I want to start reading again. Well, I should correct that, I want to start reading books again that don’t involve how-to on baby: whether it’s making, baking, caring, or rearing. Granted, there’s not much time to read what with the business of keeping Lil Z alive and thriving and all, but I would like something better to do on my train ride to work than stare into space. It gets rather boring, and sometimes while staring into space I accidentally make eye contact with a fellow train rider. A big no-no for commuters in any urban area. Read the commuting handbook and you’ll find out it is true.
I also want to get a library card. And probably also find out where the library is located. Because as much as I love Barnes and Noble where the air is permeated with the smell of paper and caramel lattes, it gets expensive to buy books. Just recently I bought a handful of children’s books to read to Lil Z-Bear, the total: $97.85 for 4 books. Ouch!
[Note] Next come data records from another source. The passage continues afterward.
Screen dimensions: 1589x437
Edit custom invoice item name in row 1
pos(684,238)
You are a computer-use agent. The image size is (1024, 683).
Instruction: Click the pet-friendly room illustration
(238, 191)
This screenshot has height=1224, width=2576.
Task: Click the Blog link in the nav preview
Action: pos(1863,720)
Good Night Moon indeed.
The books that I do own are proudly displayed on our bookshelf in the hallway; it makes people who visit us think we are smart (we are, in case you were wondering). I make sure that the books that make us look even smarter are at eye level: that’s where I keep my Tolstoys, Gogols, and Nabokovs, Austens and Dickens, Steinbecks and Hemingways. I also throw in hubby’s old Anatomy of the Human Body and various other medical books with scary titles to keep things interesting. On the lower shelf, I keep my collection of South Asian writers, my collection of David Sedaris, my collection of travel books, and some selected chick lit books. Hidden from all eyes to see in a box somewhere in a closet is my collection of romance novels. Yes, the ones with the embarrassing graphics of dashing rakes and brazen maidens. Because we all have our vices.